*** Opening GIVEN INFORMATION ***
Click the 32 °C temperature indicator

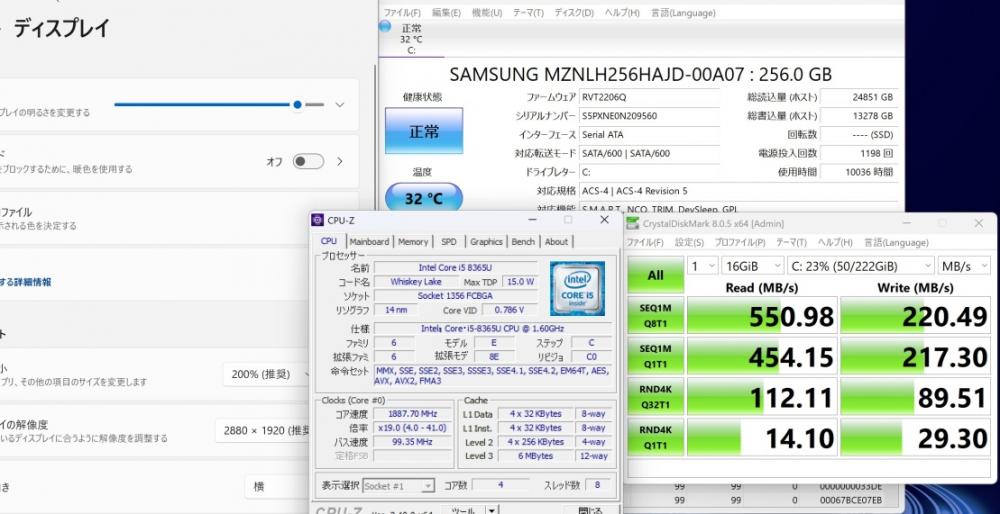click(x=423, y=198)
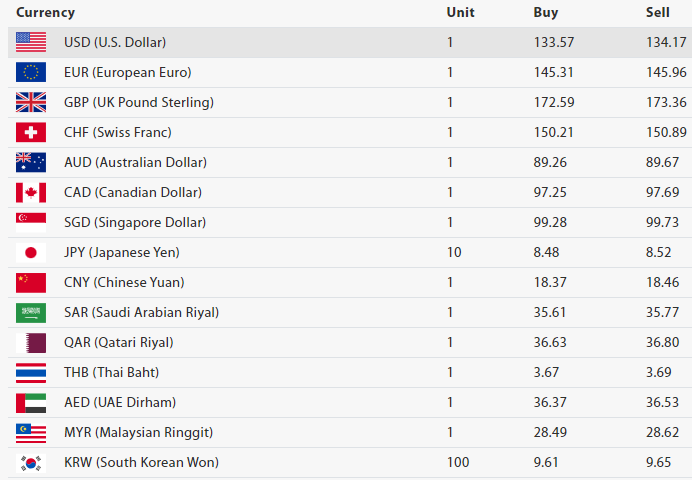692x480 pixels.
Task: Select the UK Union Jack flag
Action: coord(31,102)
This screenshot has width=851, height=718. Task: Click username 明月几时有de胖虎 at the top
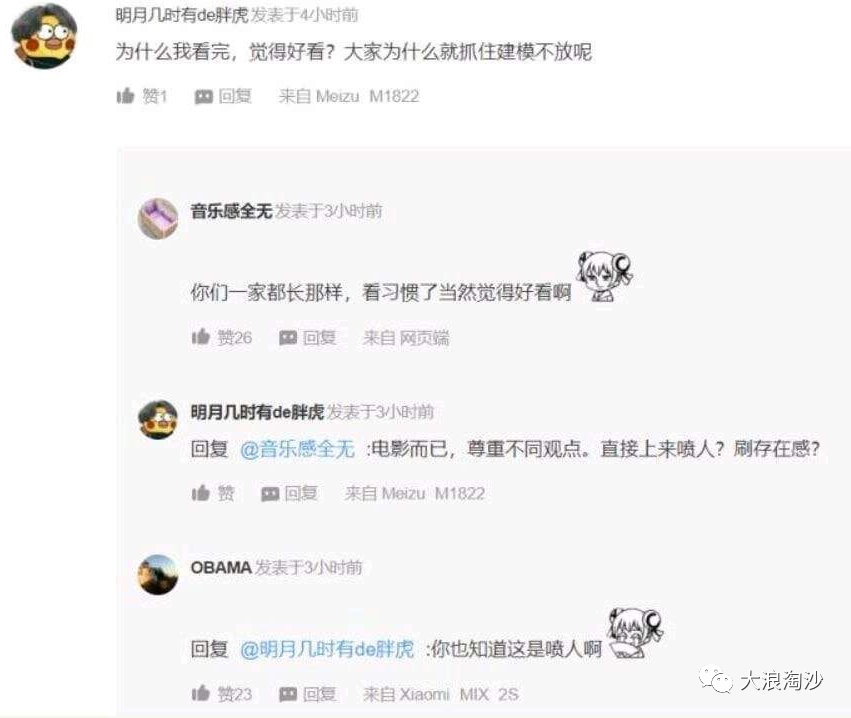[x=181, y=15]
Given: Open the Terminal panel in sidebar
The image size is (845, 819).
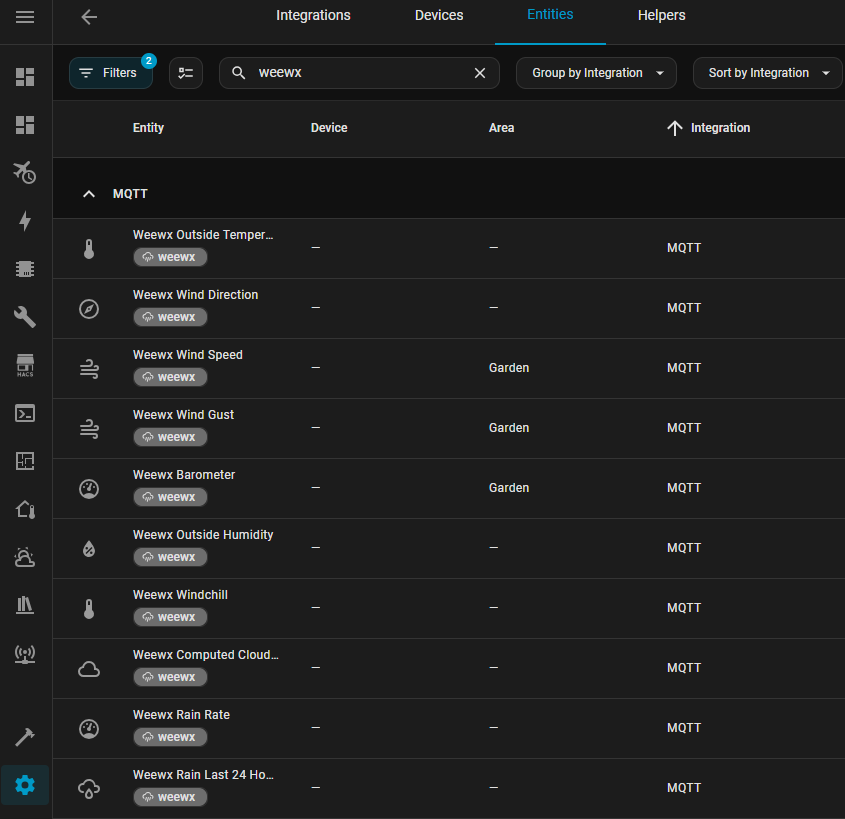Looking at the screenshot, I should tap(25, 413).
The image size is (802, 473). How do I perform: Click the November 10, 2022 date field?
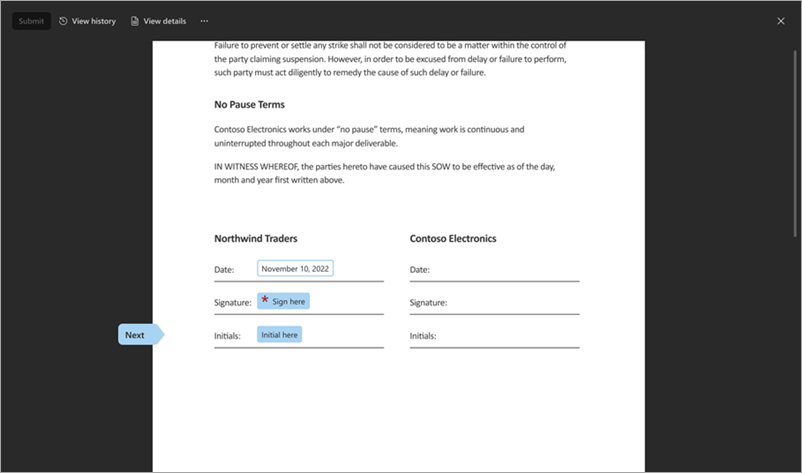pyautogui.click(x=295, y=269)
*** Closing GIVEN INFORMATION ***
▶ TASK PROMPT
With the images excluded, output every record verbatim.

▶ SOLUTION FOR THIS EXERCISE
Click the 32 °C temperature indicator

click(x=423, y=198)
692x480 pixels.
Task: Select the UK Union Jack flag
Action: coord(31,102)
This screenshot has width=851, height=718. Task: Click username 明月几时有de胖虎 at the top
[x=181, y=15]
Given: Open the Terminal panel in sidebar
The image size is (845, 819).
Looking at the screenshot, I should tap(25, 413).
The image size is (802, 473). How do I perform: Click the November 10, 2022 date field?
pyautogui.click(x=295, y=269)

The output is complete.